● WHAT YOU HAVE TO DO:
Write out, word for word, the first line of the data below and every line after it through the one containing "Given: Select the 网页-大 web preset icon".

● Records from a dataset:
☆ ☆ ☆ ☆
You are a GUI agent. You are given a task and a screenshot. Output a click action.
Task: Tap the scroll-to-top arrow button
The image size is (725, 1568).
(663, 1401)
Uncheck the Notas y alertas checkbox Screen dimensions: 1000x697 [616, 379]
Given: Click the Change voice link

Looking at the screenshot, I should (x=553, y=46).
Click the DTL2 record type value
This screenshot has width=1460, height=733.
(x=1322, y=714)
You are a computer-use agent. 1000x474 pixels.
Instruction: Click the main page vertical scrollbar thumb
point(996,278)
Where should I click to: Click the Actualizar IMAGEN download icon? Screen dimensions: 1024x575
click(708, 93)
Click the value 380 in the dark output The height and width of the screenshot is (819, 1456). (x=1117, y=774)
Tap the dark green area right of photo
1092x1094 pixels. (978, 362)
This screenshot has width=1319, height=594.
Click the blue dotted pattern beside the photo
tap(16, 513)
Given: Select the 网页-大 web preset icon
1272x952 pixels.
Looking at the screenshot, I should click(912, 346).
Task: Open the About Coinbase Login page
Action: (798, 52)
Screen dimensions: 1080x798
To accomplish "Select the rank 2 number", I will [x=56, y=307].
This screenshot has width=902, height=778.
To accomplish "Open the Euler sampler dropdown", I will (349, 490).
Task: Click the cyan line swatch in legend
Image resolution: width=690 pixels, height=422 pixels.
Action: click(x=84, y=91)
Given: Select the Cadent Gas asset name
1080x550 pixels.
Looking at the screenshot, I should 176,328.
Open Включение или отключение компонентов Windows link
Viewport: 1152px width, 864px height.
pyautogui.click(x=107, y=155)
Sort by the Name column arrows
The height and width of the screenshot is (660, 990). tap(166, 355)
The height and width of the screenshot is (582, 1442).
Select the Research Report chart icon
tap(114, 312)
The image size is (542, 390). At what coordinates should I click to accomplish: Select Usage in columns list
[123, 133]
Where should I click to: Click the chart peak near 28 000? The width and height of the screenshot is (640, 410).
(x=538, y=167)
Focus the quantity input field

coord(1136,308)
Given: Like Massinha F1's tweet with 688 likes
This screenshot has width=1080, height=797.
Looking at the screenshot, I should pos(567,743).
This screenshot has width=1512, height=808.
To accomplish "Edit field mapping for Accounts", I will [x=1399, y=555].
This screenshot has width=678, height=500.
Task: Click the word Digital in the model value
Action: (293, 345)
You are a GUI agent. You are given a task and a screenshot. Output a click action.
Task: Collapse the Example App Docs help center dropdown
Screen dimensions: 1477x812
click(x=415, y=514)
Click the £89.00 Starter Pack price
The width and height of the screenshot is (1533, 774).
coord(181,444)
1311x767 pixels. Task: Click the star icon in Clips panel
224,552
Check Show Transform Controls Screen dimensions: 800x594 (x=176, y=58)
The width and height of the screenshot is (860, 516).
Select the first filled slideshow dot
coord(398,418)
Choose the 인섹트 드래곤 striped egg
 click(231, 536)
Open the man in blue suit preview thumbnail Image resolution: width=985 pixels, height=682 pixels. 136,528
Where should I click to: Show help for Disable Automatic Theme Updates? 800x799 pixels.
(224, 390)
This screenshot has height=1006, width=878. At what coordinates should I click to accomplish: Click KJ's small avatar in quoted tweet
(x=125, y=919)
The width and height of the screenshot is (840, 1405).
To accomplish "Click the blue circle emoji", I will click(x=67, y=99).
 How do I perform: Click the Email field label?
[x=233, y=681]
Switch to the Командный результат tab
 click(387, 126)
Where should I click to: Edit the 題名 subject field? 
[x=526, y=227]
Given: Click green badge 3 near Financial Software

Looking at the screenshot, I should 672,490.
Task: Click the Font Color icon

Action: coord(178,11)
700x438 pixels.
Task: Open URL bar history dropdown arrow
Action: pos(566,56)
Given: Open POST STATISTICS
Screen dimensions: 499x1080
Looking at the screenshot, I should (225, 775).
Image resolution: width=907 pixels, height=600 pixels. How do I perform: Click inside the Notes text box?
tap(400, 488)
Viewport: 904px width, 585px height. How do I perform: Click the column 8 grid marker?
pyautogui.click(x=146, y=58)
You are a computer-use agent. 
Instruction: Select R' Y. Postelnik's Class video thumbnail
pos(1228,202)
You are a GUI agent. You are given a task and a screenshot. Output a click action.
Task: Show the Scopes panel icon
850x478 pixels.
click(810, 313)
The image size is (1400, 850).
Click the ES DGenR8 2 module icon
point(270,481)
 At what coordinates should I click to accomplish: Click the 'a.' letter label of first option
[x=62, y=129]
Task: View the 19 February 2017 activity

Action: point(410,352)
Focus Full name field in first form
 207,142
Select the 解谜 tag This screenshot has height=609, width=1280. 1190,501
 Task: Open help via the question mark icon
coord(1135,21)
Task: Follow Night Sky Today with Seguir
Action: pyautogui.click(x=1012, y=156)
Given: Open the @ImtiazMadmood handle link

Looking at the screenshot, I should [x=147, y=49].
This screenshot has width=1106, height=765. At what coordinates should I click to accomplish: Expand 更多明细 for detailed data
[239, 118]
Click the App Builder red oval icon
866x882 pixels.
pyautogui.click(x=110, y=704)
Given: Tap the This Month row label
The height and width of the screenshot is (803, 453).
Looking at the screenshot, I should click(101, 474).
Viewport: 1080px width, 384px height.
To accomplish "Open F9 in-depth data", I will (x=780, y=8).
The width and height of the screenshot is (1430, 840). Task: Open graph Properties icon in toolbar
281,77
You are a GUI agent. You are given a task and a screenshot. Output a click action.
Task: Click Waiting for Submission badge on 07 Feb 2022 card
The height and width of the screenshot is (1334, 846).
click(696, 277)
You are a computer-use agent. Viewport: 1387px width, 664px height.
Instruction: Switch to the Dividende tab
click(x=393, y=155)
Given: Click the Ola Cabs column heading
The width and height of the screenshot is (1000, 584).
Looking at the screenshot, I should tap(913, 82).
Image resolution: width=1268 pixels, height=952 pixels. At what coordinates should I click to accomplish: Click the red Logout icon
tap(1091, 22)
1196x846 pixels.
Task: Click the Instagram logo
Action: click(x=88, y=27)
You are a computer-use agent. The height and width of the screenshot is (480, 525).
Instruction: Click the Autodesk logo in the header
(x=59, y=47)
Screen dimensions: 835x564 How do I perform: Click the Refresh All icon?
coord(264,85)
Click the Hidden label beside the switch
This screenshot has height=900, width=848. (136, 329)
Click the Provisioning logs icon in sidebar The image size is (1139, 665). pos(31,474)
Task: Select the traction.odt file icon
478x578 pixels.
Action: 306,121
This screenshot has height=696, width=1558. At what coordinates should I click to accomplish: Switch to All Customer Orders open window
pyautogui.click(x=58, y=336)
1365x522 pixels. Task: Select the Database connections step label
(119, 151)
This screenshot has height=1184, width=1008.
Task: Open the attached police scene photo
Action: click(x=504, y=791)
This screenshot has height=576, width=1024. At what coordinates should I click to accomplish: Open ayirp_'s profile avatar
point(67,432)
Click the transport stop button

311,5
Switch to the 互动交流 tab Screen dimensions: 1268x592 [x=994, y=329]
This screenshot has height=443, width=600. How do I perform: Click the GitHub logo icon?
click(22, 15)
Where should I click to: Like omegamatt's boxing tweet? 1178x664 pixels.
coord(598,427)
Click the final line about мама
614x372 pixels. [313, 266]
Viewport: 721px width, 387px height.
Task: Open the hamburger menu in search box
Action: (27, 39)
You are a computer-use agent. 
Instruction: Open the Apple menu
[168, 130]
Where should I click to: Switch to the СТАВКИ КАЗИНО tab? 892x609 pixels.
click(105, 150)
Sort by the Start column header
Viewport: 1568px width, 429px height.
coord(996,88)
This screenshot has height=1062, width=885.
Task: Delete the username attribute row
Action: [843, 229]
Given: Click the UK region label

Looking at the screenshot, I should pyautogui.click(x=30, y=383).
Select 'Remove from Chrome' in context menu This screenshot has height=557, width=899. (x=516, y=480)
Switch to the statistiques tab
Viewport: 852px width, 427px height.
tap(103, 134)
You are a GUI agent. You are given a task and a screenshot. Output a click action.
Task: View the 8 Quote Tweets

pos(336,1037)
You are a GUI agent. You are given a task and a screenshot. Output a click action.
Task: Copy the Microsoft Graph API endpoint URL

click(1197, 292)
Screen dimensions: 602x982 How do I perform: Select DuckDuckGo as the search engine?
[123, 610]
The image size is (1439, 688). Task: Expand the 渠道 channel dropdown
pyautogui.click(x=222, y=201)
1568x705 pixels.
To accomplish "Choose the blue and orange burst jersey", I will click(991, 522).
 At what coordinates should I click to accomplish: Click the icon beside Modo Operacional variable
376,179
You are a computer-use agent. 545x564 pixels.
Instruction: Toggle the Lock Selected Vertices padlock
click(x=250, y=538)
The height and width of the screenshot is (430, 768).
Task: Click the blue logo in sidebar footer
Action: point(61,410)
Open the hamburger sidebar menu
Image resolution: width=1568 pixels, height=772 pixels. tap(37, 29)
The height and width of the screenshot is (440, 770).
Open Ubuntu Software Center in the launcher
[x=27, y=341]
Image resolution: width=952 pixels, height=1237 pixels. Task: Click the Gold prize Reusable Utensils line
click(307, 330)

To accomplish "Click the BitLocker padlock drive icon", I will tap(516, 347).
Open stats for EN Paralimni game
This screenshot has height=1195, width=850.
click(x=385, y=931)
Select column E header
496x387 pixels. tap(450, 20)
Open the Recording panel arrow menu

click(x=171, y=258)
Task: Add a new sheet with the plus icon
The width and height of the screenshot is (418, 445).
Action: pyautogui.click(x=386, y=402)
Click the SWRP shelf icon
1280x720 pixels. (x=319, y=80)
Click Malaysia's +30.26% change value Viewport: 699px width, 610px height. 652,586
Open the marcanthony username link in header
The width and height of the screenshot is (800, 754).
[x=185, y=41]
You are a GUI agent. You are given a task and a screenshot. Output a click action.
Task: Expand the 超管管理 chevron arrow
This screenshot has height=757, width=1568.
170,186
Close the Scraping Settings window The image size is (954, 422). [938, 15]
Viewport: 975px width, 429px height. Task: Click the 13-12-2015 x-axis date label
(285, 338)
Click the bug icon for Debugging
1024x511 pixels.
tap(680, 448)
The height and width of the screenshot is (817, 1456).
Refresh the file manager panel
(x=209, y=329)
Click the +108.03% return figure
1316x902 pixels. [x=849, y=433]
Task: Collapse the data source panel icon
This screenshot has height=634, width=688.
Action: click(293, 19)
☆ ☆ ☆ ☆
● YOUR SOLUTION:
You are a GUI agent. You are given a task and a screenshot. Output a click action.
Task: Tap the scroll-to-top arrow button
The image size is (725, 1568).
(663, 1401)
Uncheck the Notas y alertas checkbox Screen dimensions: 1000x697 [616, 379]
Given: Click the Change voice link

Looking at the screenshot, I should (x=553, y=46).
Click the DTL2 record type value
This screenshot has width=1460, height=733.
(x=1322, y=714)
You are a computer-use agent. 1000x474 pixels.
Instruction: Click the main page vertical scrollbar thumb
point(996,278)
Where should I click to: Click the Actualizar IMAGEN download icon? Screen dimensions: 1024x575
click(708, 93)
Click the value 380 in the dark output The height and width of the screenshot is (819, 1456). (x=1117, y=774)
Tap the dark green area right of photo
1092x1094 pixels. (978, 362)
This screenshot has width=1319, height=594.
Click the blue dotted pattern beside the photo
tap(16, 513)
Given: Select the 网页-大 web preset icon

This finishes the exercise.